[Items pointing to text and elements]

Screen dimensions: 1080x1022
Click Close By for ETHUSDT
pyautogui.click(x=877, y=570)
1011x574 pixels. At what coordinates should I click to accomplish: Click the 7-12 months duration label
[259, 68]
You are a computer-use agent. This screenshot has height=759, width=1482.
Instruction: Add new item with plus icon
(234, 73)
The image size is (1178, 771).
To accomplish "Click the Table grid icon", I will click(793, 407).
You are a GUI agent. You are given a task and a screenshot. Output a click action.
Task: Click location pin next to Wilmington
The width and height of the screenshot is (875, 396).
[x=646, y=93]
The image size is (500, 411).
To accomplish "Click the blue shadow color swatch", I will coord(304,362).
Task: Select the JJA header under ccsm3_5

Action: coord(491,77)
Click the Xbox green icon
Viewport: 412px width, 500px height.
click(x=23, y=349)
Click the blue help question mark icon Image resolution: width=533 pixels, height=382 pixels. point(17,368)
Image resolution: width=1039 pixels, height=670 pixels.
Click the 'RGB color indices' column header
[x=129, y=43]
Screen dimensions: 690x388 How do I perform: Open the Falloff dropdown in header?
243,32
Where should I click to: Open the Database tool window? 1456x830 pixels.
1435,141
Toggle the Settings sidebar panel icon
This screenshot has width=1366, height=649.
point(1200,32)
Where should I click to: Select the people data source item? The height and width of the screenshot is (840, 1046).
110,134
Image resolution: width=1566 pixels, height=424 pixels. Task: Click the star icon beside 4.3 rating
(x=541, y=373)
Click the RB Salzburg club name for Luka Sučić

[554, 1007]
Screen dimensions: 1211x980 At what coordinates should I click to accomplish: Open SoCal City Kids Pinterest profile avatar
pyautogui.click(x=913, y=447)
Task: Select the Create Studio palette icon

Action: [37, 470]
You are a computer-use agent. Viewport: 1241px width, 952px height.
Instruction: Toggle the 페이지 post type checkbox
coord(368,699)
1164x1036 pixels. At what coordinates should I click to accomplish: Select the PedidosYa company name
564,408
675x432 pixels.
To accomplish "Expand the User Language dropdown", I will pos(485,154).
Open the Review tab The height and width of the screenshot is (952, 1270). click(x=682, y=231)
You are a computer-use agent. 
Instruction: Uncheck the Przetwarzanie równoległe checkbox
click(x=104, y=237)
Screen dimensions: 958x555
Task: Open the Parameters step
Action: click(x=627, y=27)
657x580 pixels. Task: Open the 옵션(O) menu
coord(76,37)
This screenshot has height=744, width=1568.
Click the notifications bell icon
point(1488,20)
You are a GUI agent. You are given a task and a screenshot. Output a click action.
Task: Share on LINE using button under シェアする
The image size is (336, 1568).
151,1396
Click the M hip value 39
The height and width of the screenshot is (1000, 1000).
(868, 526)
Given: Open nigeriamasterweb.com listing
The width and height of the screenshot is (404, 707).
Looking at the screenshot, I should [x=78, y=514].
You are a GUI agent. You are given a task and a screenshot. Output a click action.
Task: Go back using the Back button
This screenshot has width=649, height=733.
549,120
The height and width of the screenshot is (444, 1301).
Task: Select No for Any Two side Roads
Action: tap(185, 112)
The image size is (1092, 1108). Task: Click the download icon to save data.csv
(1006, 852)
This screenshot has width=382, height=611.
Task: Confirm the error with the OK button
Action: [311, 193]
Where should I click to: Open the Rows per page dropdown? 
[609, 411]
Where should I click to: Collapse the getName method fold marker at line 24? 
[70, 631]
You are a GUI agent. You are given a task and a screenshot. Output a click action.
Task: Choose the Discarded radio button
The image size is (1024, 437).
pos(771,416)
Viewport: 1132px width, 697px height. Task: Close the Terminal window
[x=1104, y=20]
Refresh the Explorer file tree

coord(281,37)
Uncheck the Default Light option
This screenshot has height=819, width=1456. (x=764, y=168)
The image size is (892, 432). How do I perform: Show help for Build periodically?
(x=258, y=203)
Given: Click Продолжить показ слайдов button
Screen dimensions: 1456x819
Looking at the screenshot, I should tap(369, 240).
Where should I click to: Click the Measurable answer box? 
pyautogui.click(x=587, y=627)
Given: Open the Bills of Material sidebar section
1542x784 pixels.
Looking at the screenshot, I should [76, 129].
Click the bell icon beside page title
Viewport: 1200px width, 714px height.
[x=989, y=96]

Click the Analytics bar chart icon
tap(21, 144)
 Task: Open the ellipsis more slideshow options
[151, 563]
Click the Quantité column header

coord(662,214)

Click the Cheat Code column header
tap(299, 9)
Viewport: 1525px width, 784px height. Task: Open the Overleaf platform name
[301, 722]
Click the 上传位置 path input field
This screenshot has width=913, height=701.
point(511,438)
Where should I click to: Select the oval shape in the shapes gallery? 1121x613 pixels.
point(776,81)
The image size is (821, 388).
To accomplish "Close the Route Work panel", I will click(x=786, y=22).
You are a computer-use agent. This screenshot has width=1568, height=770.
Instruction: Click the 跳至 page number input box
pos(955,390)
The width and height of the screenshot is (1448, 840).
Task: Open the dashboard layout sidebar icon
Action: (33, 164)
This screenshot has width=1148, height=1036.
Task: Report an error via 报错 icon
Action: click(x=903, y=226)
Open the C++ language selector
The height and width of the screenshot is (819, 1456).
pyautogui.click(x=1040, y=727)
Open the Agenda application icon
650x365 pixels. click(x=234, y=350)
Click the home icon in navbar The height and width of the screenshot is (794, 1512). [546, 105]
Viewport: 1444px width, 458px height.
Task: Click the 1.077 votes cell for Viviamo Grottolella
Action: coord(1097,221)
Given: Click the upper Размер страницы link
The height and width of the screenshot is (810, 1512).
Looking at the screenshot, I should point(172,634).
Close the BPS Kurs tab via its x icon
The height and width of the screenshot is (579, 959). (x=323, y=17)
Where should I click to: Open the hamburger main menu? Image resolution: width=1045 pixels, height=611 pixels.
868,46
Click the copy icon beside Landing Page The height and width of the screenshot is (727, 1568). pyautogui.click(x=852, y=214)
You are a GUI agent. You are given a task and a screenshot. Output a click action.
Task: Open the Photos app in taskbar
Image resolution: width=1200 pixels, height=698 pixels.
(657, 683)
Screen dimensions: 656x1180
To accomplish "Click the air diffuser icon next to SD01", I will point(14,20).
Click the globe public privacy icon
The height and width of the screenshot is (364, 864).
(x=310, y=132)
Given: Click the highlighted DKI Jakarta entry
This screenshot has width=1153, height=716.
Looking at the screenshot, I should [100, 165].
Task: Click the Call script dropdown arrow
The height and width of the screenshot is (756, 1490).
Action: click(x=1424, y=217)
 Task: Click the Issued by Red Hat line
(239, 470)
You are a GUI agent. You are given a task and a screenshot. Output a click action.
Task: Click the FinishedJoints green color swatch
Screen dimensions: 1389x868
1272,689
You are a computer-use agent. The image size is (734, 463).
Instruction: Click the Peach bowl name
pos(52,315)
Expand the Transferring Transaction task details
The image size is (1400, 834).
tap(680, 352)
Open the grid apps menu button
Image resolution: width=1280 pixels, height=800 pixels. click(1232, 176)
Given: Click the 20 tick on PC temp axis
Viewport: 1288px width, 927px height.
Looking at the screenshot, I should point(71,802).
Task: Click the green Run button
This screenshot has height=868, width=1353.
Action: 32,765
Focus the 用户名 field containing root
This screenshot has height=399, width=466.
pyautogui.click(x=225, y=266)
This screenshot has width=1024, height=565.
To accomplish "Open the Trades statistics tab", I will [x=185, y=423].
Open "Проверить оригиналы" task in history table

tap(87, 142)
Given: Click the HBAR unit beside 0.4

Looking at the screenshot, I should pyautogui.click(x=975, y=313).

Description of the task
Rewrite the items starting at the line that contains "has height=759, width=1482." and ending at the line that contains "will click(793, 407).", keeping every line and leaving the requests as they are, but raise each coordinate in the answers by 13.

The answer
You are a computer-use agent. This screenshot has height=759, width=1482.
Instruction: Add new item with plus icon
(247, 86)
The image size is (1178, 771).
To accomplish "Click the Table grid icon", I will click(806, 420).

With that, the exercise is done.